*** Data section Section Begins ***

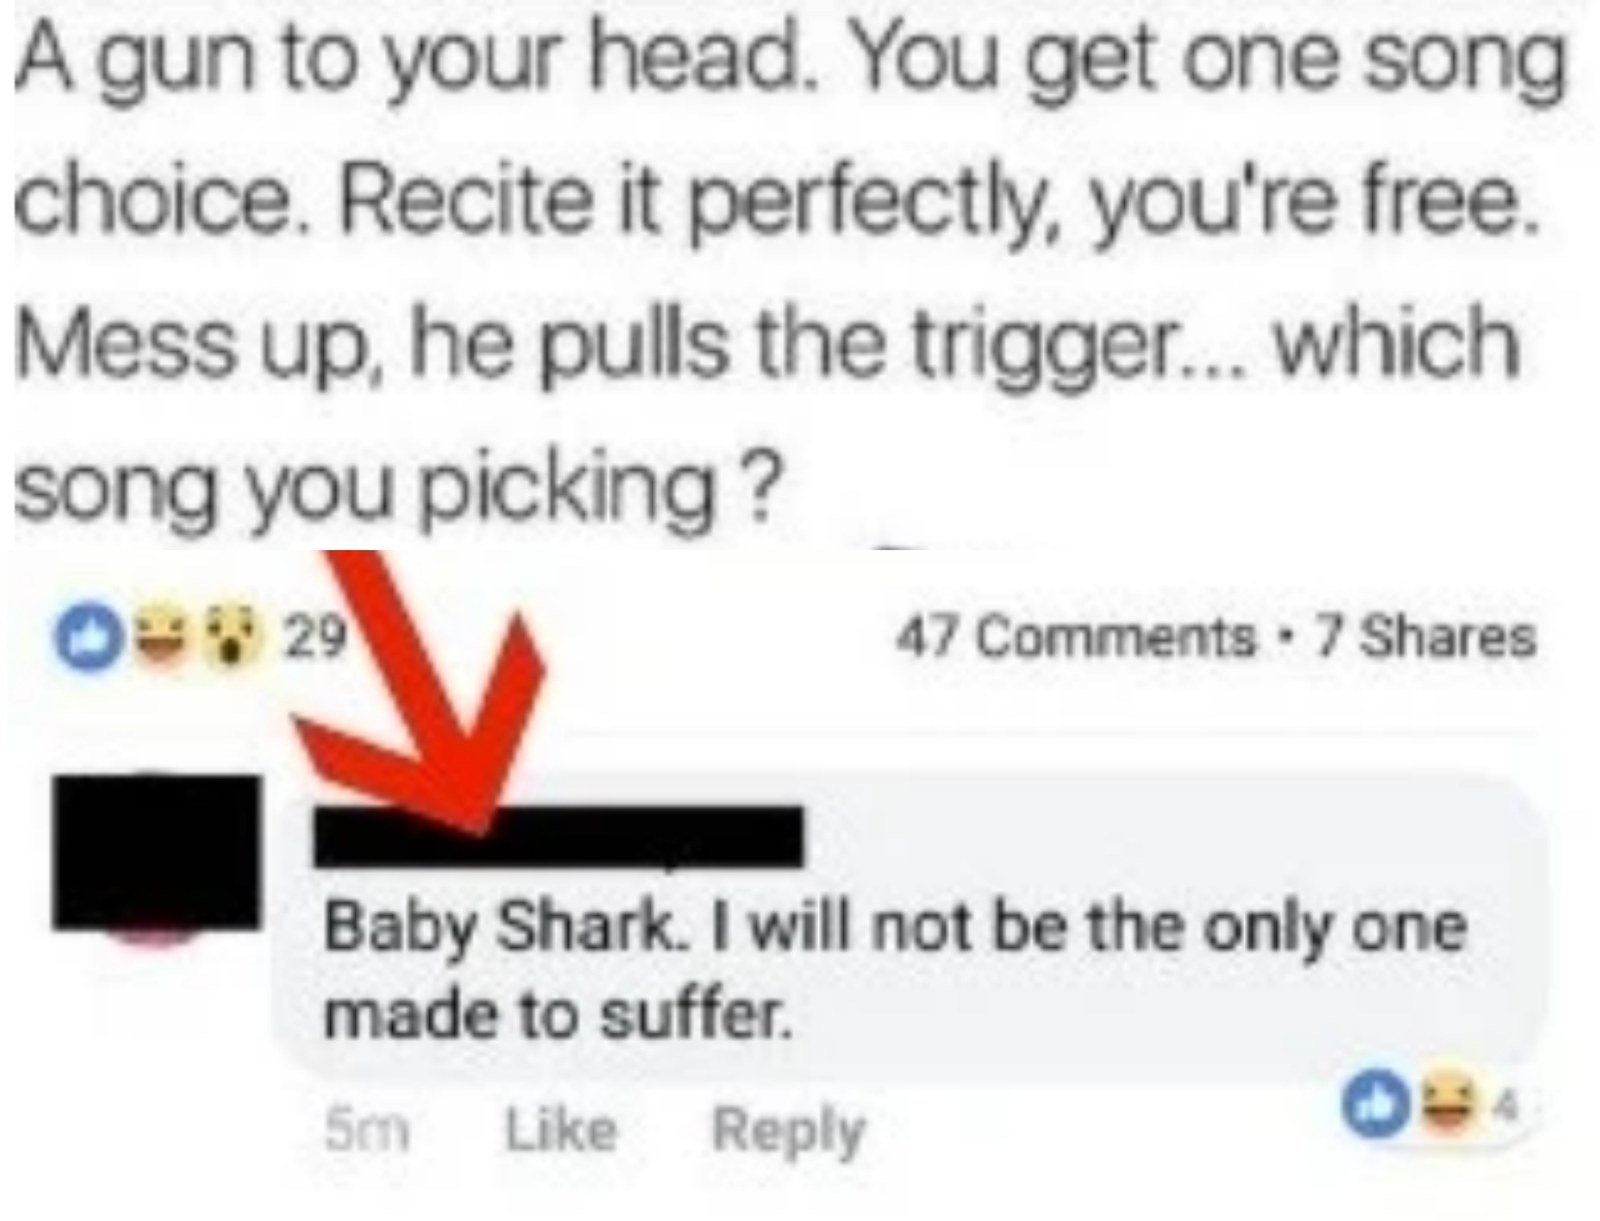Open the commenter's blacked-out profile picture
The width and height of the screenshot is (1600, 1221).
(x=157, y=851)
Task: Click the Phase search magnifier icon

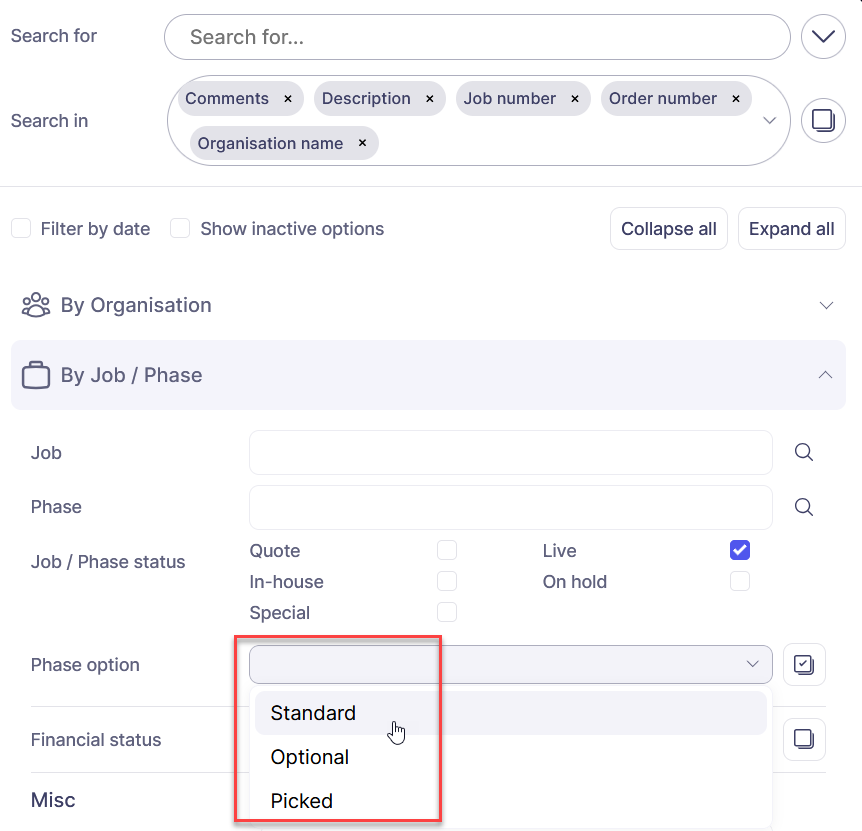Action: coord(803,507)
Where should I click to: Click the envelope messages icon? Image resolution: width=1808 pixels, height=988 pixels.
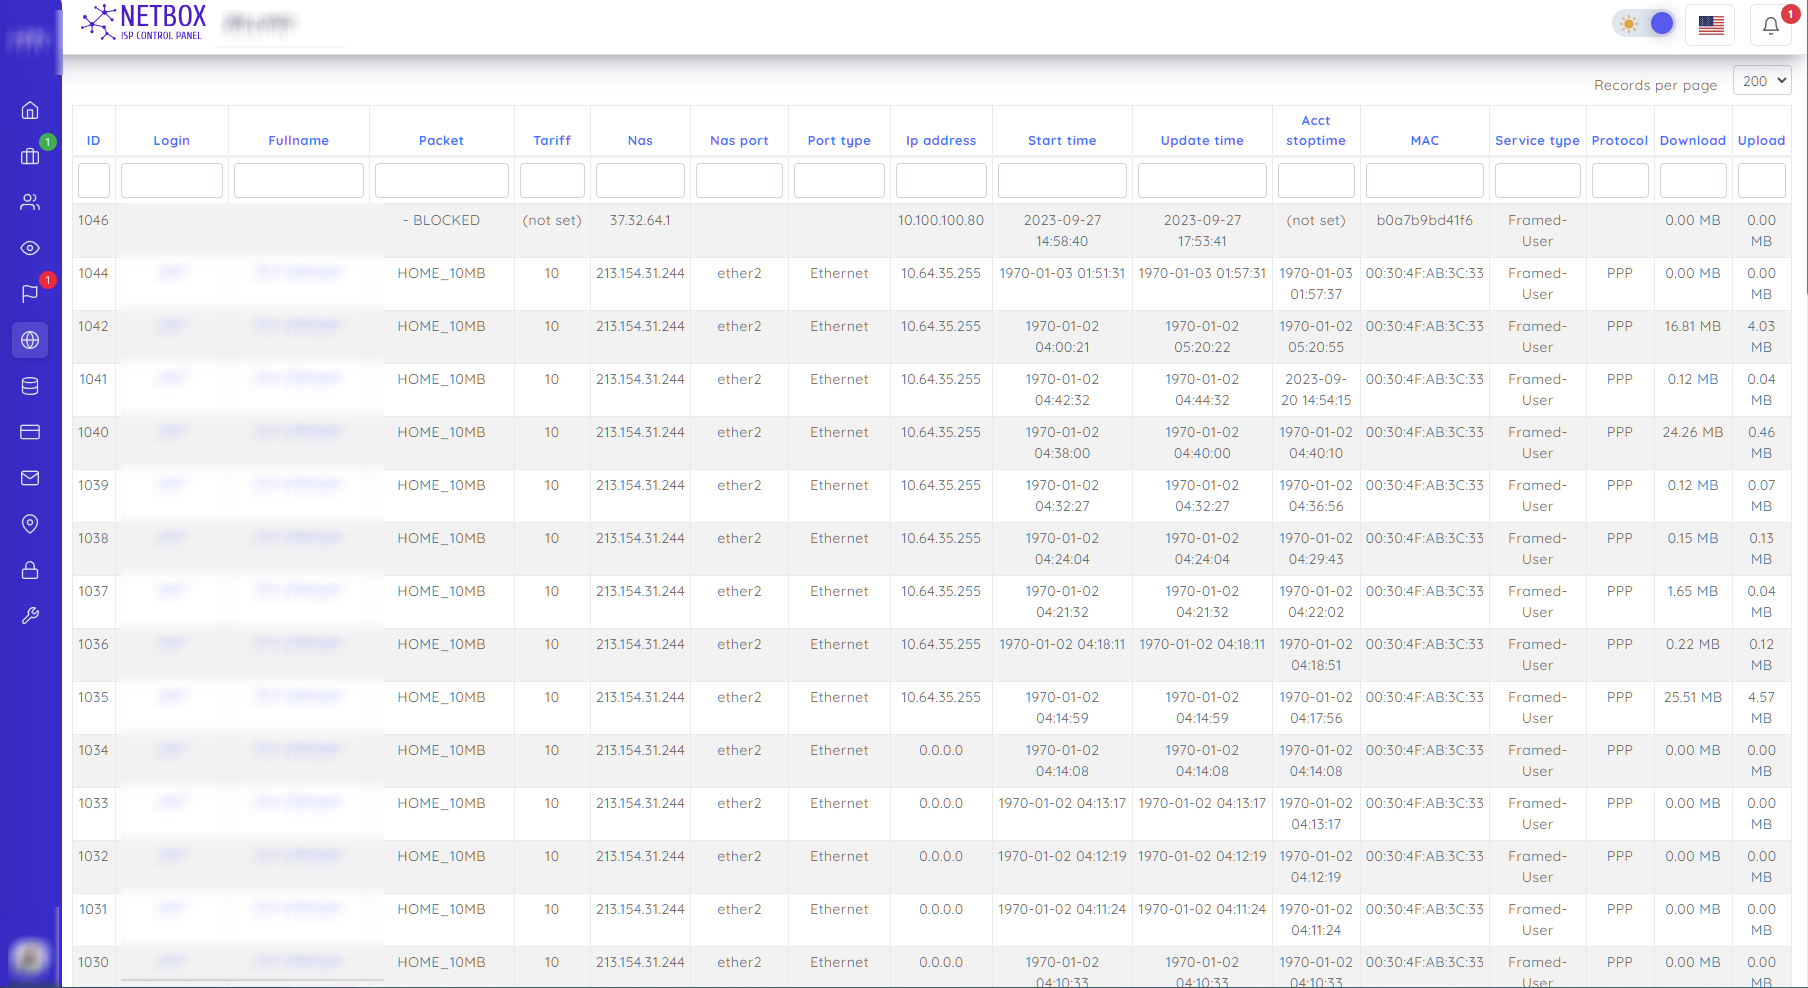[x=30, y=478]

*** Data section Section Ends ***

◆ **Problem description**:
Each line from the one containing "Where should I" through the last line of the entries above should be duplicated exactly, both included; leave out pictures and add nothing.

◆ **Task response**:
Where should I click to: Click the envelope messages icon? Image resolution: width=1808 pixels, height=988 pixels.
[x=30, y=478]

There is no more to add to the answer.